При всей своей унылой меланхоліи и сосредоточеніи всѣхъ своихъ желаній на одной точкѣ, мистеръ Тёливеръ сохранилъ свою прежнюю привязанность къ "своей дѣвочкѣ", присутствіе которой было для него необходимостью, хотя оно и не было достаточно, чтобъ его развеселить. Попрежнему глаза его постоянно искали ее, но свѣтлый источникъ отцовской любви теперь былъ помраченъ горемъ, какъ все другое. Кончивъ свою работу, Магги по вечерамъ обыкновенно садилась на скамейку у ногъ отца, прислонясь головою къ его колѣнямъ. Какъ жаждала она, чтобъ онъ погладилъ ее по головѣ, или показалъ бы какимъ-нибудь знакомъ, что онъ нѣсколько утѣшается въ своемъ горѣ тѣмъ, что имѣетъ дочь, которая его такъ горячо любитъ! Но она не получала никакого отвѣта на всѣ ея ласки ни отъ отца, ни отъ Тома, этихъ идоловъ ея жизни.

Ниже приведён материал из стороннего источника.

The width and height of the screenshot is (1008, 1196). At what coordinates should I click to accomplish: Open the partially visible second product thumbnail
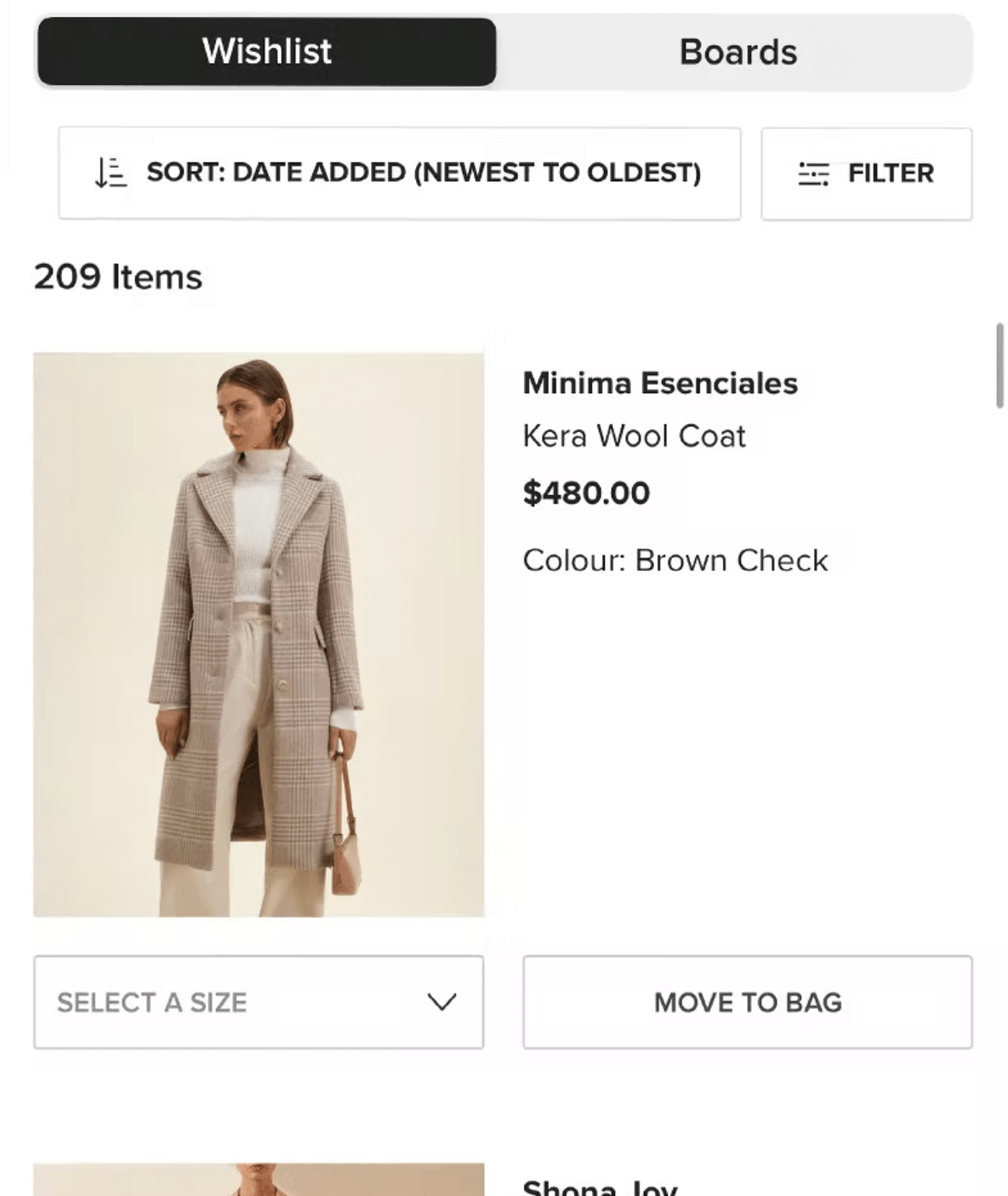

Томъ былъ усталый и озабоченный въ тѣ короткіе часы, когда онъ бывалъ дома, а отецъ ея, глядя на нее, горько задумывался надъ ея будущностью. "Дѣвочка растетъ" думалъ онъ, "скоро будетъ женщиной, а что ей предстоитъ въ жизни?" Мало было вѣроятія ей выйти замужъ при теперешнемъ ихъ положеніи. А онъ ненавидѣлъ одну мысль о ея выходѣ замужъ за бѣднаго человѣка, по примѣру ея тётки Грити. Его "маленькая дѣвочка", утружденная столькими дѣтьми и работами, какъ тётка Моссъ, заставила бы его перевернуться, съ горя и отчаянія, въ самой могилѣ. Когда неразвитые умы, имѣвшіе очень-мало опыта въ жизни, подвергаются гнёту продолжительнаго несчастія, вся ихъ внутренняя жизнь превращается въ постоянно-повторяющійся рядъ однихъ и тѣхъ же грустныхъ и горькихъ мыслей. Они все обдумываютъ съизнова, въ томъ же самомъ расположеніи духа, одни и тѣ же слова и событія. Въ-теченіе года они почти не измѣняются, и въ концѣ то же самое, что было и въ началѣ, точно какъ-будто они заведенная машина съ періодическимъ движеніемъ.
Однообразіе дней рѣдко прерывалось посѣтителями. Дяди и тётки пріѣзжали теперь на очень-короткое время. Само-собою разумѣется, что они не могли оставаться обѣдать, а ихъ принужденное положеніе, вытекавшее изъ дикаго безмолвія Тёливера, соединенное съ унылымъ звукомъ голосовъ тётокъ, раздававшихся въ пустыхъ комнатахъ, увеличивало много непріятность этихъ родственныхъ посѣщеній и потому дѣлало ихъ очень-рѣдкими. Что же касается другихъ знакомыхъ, то-есть что-то отталкивающее, леденящее въ разоренныхъ семействахъ, и всѣ рады быть отъ нихъ подальше, какъ отъ холодной комнаты зимою. Одни люди, сами-по-себѣ, безъ приличной обстановки, безъ мебели, не имѣя возможности вамъ предложить что-нибудь съѣсть, такіе люди, переставшіе считаться членами общества, очень-рѣдко могутъ васъ заставить пожелать ихъ видѣть и часто не могутъ навести васъ на мысль о чемъ съ ними говорить. Въ тѣ старыя времена, которыя мы описываемъ, въ нашей странѣ, въ просвѣщенномъ христіанскомъ обществѣ, семейства разорившіяся, сошедшія на ступень жизни ниже той, на которой они родились, оставались въ совершенномъ одиночествѣ, были совершенно забыты, исключая, конечно, семействъ, принадлежавшихъ къ религіознымъ сектамъ, въ которыхъ гораздо-болѣе было развито чувство братской любви и сожалѣнія.